(TEXT EXCERPT begins)

Today is Australia Day so I thought I should do an Australian story - therefore there is no Art Wednesday today. I thought long and hard, what was very Australian that would interest people and then it hit me - I will share the story of one of our most famous foods - VEGEMITE. Sadly I can't do a tasting!! This is more for my overseas readers as every Australia will know all this!
Vegemite had its beginnings when a young chemist named Dr Cyril P Callister developed a new spread from brewer's yeast. Over time it has become an Aussie icon despite originally receiving a poor reception by the public and slow sales.
Vegemite was produced at the Fred Walker Cheese Company. It's one of the world's richest known sources of Vitamin B. It appeared on grocers' shelves in 1923 as a delicious spread for sandwiches and toast and to improve the flavour of gravy, soups, and stews.
In 1939 Vegemite received endorsement from the British Medical Association which allowed doctors to recommend it as a Vitamin B-rich, nutritionally balanced food for patients. This helped boost sales and public acceptance.
Since World War II Vegemite has traveled with our soldiers for its nutrition and to provide a taste of home. Demand was so strong during the war that it often meant Aussies at home had go without it so their soldiers would have enough.
Post war, Australia experienced a post-war ‘baby’ boom’ creating a huge new market for Vegemite as the spread was given to young children due to its reputation for nutrition and wholesomeness. Infant Welfare Centres were recommending babies have their quota of Vitamin B1, B2 and Niacin - of which Vegemite has them all (no one was too concerned about the high salt content)! One of the most popular ways to eat Vegemite is to toast some bread, butter it and then spread on the Vegemite. I fed it to my children when they were sick as it settled their tummies.

(TEXT EXCERPT ends)

■ CHECK YOUR UNDERSTANDING
**A)** In the Vegemite text, which organization endorsed Vegemite in 1939?
**B)** Copy everything in the Vegemite text from "Today is Australia" down to "and slow sales.", renaming "chemist" to "scientist".

(INFORMATION PROVIDED begins)

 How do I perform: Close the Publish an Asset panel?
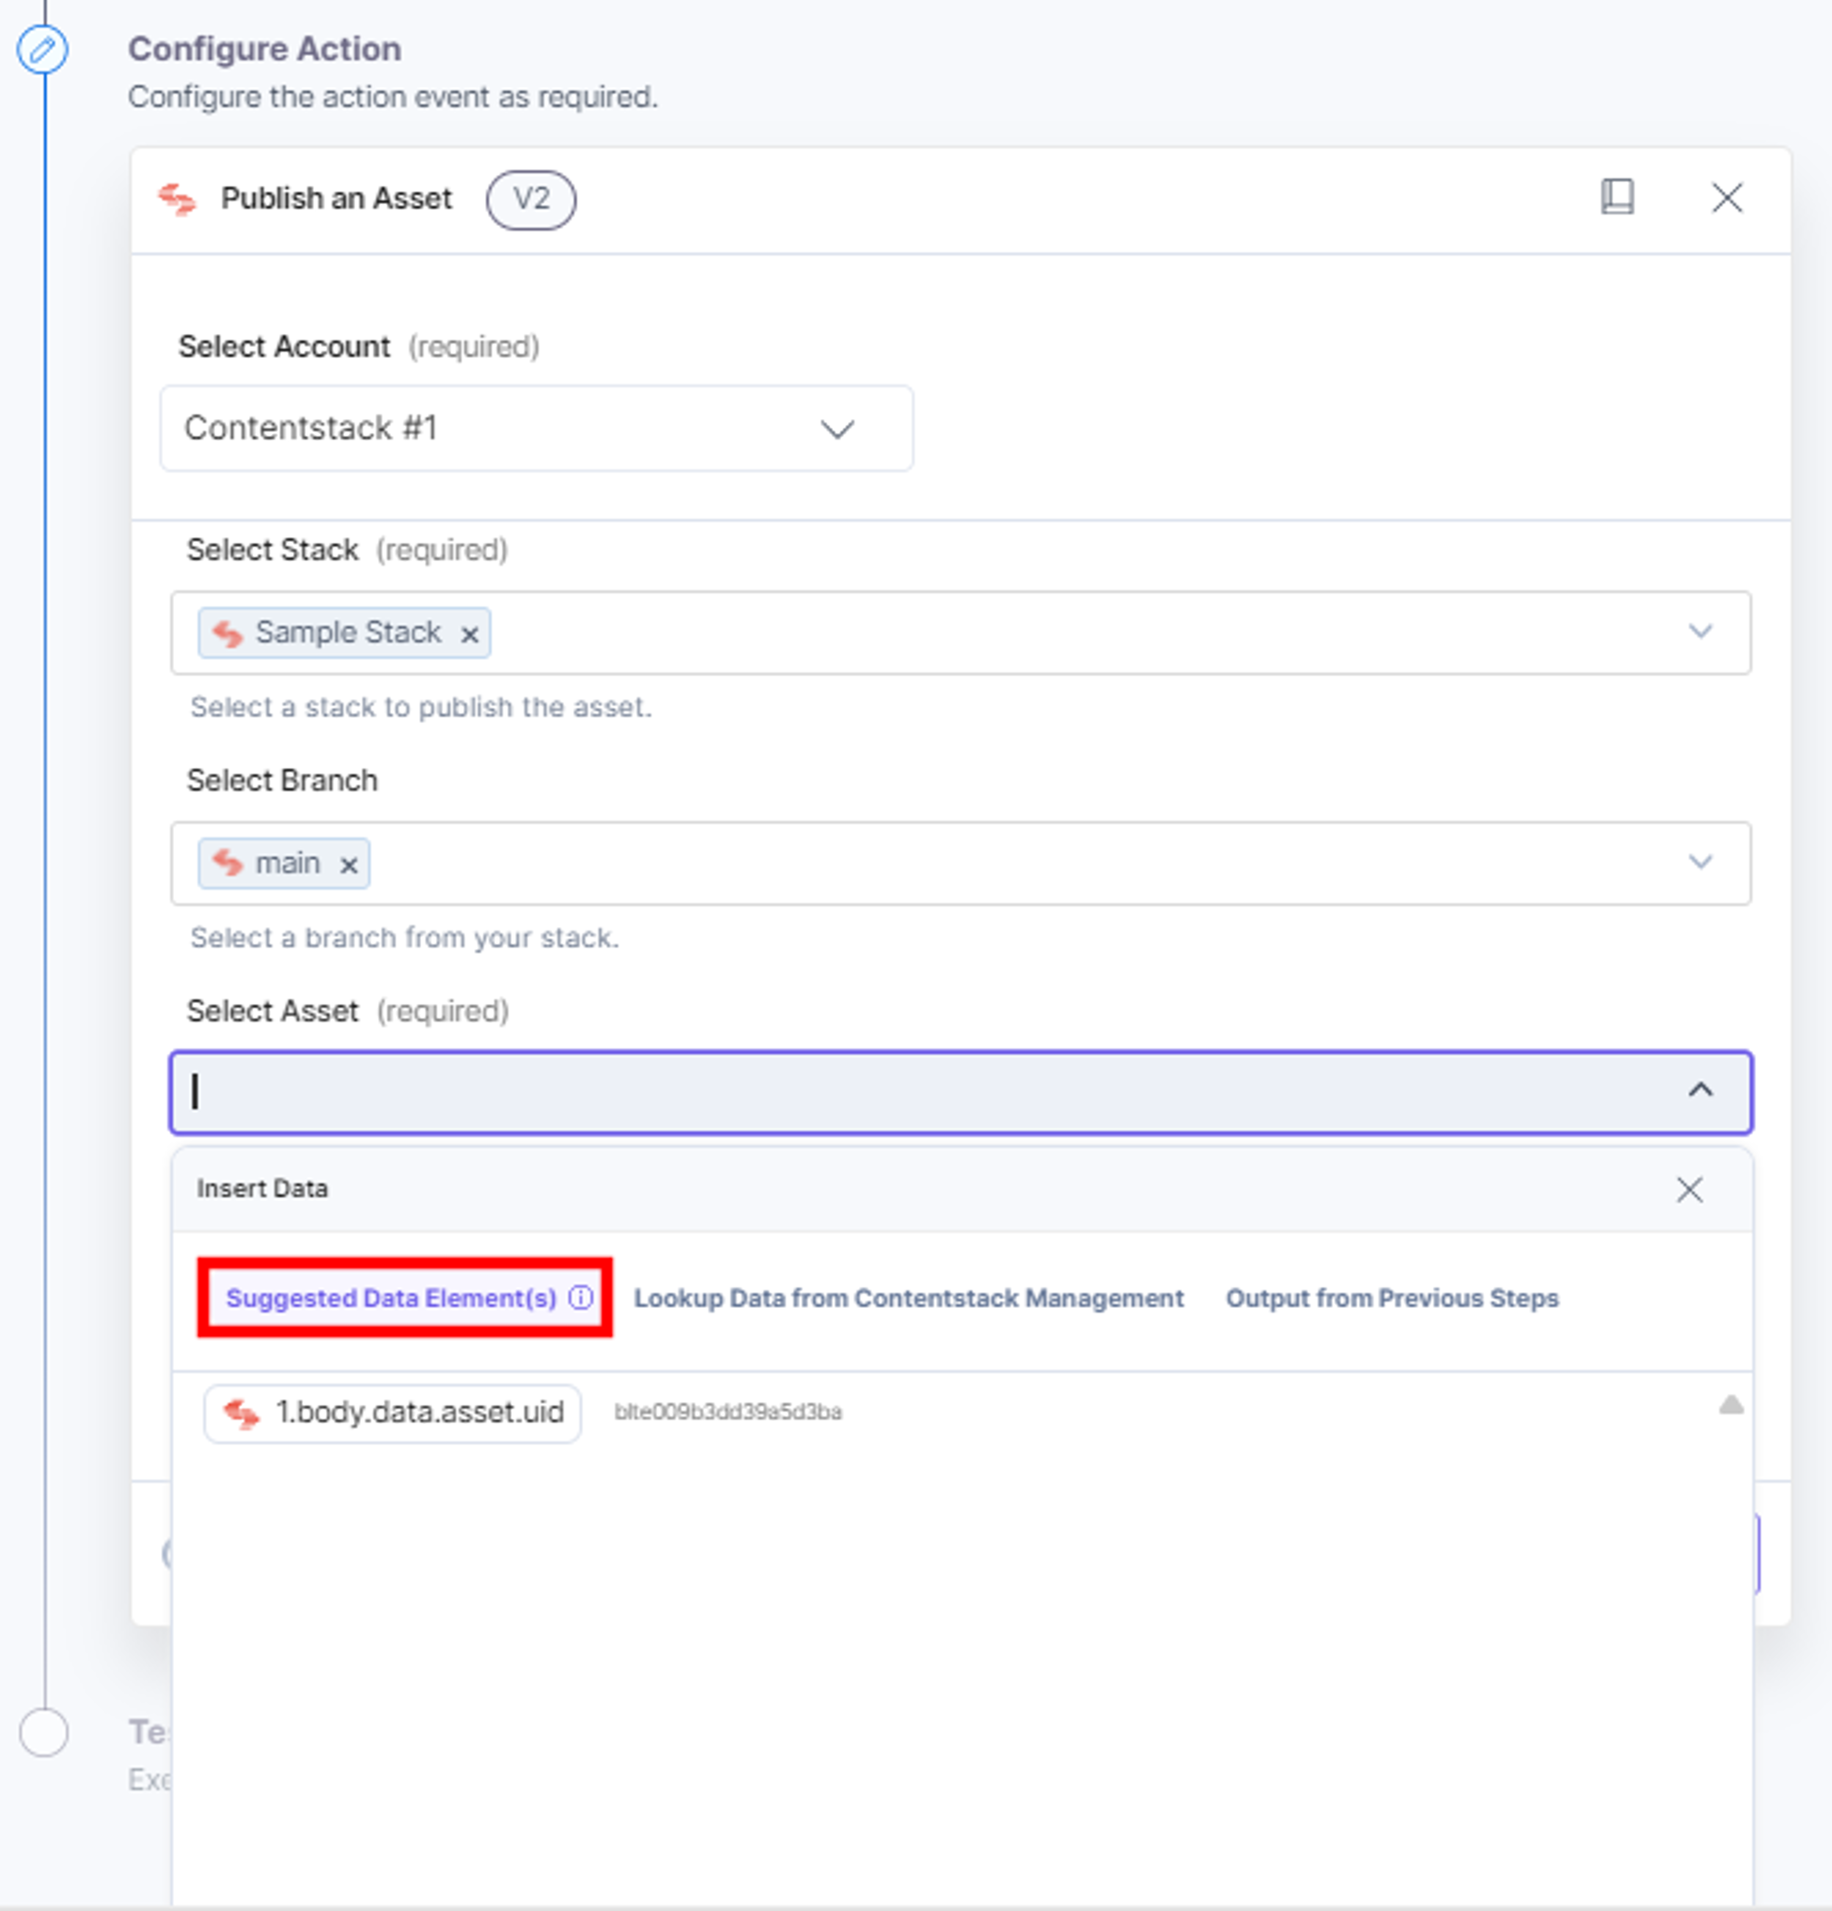click(x=1727, y=198)
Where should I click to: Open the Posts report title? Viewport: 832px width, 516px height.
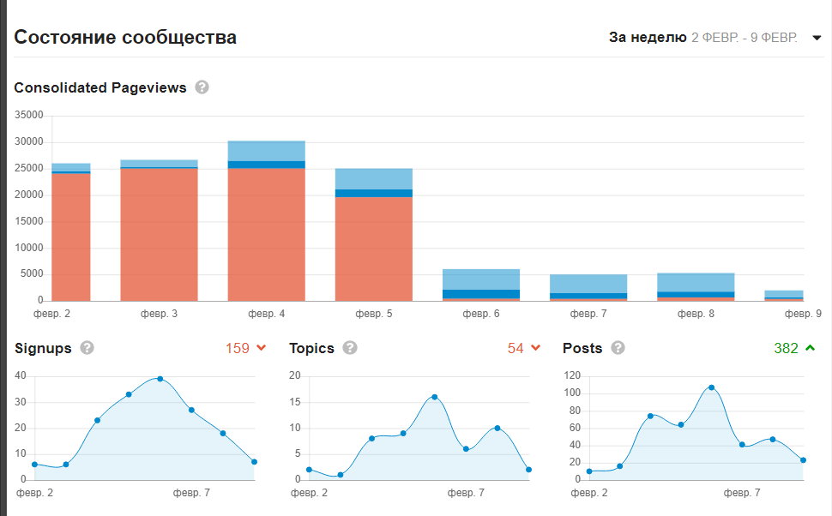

(INFORMATION PROVIDED ends)

■ ANSWERS
**A)** The British Medical Association

**B)**
Today is Australia Day so I thought I should do an Australian story - therefore there is no Art Wednesday today. I thought long and hard, what was very Australian that would interest people and then it hit me - I will share the story of one of our most famous foods - VEGEMITE. Sadly I can't do a tasting!! This is more for my overseas readers as every Australia will know all this!
Vegemite had its beginnings when a young scientist named Dr Cyril P Callister developed a new spread from brewer's yeast. Over time it has become an Aussie icon despite originally receiving a poor reception by the public and slow sales.